For those of us who don't go on GROW.

By Ria Pal

It’s tricky to get a sense of our GROW team’s day-to-day experiences through blog posts alone, but they are tireless. Maddy, Humma, Anisha, and Cam (soon to be joined by Rhett) are constantly attending workshops, meeting with youth groups and parents and Kallpa, and preparing for a comprehensive M&E (monitoring and evaluation) of “la programa prep.” They sometimes work from 5am to 10pm, trying to pack in as much as they can during a too-short internship. They’re helping to realize much of what we advocate for, learn about, and fundraise for during the school year. Their dedication and enthusiasm are genuinely humbling. I am proud of them and so, so grateful. 

That said, as a GlobeMedder that has never made it to Iquitos, I’m acutely aware of how much of GROW seems nebulous. Reciting the names of programs on our MOU doesn’t give me insight into the haircuts of the jovenes who attended. I don’t know what kind of laugh the youth group leader of Pampachica has. And in the same way, it’s easy to see how there exist bigger gaps in knowledge, ones that could probably be addressed by a quick search online: the area’s geography, local news. Even facts that are written into our MOU: the names of Kallpa Iquitos’s staff, the technical details of its programming. Every level of understanding takes what feels like a quantum leap of energy from the last. 

The hard reality of partnership is that relationships and lived experience can’t be disbursed at a staff retreat. To me, that’s kind of a good thing. To claim that they could be is to undervalue the deeply personal experiences of any GROW intern, past, present, and future. But does that mean that someone who doesn’t go on GROW automatically gets less out of their involvement in GlobeMed, and that they’re automatically less effective advocates for Kallpa? 

Hear me out. I really don’t think so.

Members have countless different reasons for joining GlobeMed, and I’d guess that we have still more reasons for staying. That diversity is inherently beautiful, so I won’t dwell on it. In its broadest and most unhelpful explanation, we love what we’re doing. We love that we’re learning about global health models and case studies. We love that we’re in a group of compassionate, interesting people. That we’ve planned and executed events that convince total strangers to support grassroots-driven community health initiatives roughly 3200 miles away. All of those are real rewards. Personal gratification is valuable because, among other things, it blooms investment.

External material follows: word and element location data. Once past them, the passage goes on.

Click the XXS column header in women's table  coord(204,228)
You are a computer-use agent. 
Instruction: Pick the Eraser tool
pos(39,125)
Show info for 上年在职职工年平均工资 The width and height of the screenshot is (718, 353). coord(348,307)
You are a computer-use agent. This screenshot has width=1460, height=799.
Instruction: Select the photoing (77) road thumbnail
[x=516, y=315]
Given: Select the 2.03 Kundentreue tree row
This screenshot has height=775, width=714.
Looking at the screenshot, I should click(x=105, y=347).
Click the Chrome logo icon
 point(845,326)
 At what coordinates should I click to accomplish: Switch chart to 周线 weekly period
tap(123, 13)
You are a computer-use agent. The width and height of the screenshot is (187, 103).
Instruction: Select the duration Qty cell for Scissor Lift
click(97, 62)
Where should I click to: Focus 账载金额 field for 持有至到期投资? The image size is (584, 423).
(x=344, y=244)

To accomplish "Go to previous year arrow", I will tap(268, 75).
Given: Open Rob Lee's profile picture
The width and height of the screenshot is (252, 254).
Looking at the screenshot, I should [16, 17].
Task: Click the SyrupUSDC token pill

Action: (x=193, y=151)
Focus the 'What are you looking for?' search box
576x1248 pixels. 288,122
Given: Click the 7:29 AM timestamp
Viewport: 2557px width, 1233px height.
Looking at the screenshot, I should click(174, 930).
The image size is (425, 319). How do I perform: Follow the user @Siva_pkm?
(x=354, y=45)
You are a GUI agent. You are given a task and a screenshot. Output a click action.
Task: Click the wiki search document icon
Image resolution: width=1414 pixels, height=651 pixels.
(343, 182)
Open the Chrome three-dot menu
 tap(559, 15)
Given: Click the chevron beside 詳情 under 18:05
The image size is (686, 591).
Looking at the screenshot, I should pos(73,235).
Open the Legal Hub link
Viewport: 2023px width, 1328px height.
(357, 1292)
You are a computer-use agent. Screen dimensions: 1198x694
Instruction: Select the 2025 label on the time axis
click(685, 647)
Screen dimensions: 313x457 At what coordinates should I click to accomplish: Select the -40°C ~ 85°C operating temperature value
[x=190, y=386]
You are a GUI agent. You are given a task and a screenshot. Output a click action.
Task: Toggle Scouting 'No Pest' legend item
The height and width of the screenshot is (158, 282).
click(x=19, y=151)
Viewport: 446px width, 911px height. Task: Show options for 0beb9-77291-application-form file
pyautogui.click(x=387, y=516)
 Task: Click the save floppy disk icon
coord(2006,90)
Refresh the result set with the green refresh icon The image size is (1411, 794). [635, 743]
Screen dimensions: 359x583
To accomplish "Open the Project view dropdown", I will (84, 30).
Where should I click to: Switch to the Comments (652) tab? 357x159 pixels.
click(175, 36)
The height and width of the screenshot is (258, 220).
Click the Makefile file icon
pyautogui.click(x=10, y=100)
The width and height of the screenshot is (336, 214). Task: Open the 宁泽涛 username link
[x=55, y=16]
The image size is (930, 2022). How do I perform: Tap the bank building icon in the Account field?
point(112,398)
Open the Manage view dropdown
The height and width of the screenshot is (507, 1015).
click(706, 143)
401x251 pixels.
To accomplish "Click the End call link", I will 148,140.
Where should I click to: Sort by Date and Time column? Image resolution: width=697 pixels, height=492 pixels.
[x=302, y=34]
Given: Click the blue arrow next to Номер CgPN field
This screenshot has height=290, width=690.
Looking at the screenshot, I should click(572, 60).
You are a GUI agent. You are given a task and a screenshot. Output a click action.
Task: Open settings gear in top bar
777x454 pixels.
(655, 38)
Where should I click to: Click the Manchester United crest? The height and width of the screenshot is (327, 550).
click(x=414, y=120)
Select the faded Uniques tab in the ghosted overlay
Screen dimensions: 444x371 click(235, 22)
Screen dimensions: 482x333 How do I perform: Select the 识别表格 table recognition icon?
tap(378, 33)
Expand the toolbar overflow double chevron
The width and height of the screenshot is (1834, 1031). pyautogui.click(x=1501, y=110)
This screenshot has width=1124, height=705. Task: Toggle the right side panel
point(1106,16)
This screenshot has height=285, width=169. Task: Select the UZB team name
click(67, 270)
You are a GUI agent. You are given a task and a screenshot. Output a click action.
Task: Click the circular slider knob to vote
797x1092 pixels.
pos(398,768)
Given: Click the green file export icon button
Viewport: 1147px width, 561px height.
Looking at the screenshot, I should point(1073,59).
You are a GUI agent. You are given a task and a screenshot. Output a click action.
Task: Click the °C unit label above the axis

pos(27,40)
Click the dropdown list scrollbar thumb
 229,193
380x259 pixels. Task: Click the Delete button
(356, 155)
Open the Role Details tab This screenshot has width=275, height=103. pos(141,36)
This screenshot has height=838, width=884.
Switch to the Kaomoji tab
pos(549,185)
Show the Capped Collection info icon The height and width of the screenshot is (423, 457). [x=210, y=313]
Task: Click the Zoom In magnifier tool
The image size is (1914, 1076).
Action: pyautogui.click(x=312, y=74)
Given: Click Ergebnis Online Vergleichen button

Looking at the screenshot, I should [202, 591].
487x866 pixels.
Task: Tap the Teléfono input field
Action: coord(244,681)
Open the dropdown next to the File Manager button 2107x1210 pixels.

What’s neat, though, is that these gratifications accumulate in concrete impact. Our partnership with Kallpa is an opportunity that we are unbelievably fortunate to have. It is the opportunity to work alongside and learn from a highly effective, hugely welcoming community development organization. As college students. And the more that we are able to understand that impact, the more significant our investment becomes. Unfortunately, it still takes those quantum leaps.

As much as I’d like to have come up with a checklist of prerequisites for “feeling connected to the partner,” I’m starting to accept that this isn’t that kind of discussion. I will say that media and storytelling are invaluable. When Sara returned from our inaugural GROW internship, summer ‘11, she was patient enough to screenshare me on skype and go through, one by one, every picture and video that she had taken. By the end of those three hours or so, I had picked up a few names and faces - definitely not all of them. A lot of the pictures were blurry. We couldn’t figure out how to rotate some of the videos, and so I watched them by turning my head clockwise. But it made a difference. I finally started to appreciate how much I didn’t know and how much I wanted to change that. 

So where does that leave us? Ideally, more willing to put in the effort to understand the inner workings of GROW and Kallpa. Or at least, more willing to see where that might lead. As GROW continues to scramble around Iquitos, my hope is that we’ll all challenge ourselves to ask more questions, read to the bottoms of pages, and ultimately, be ready for deeper conversations with our GROW team once they’ve returned.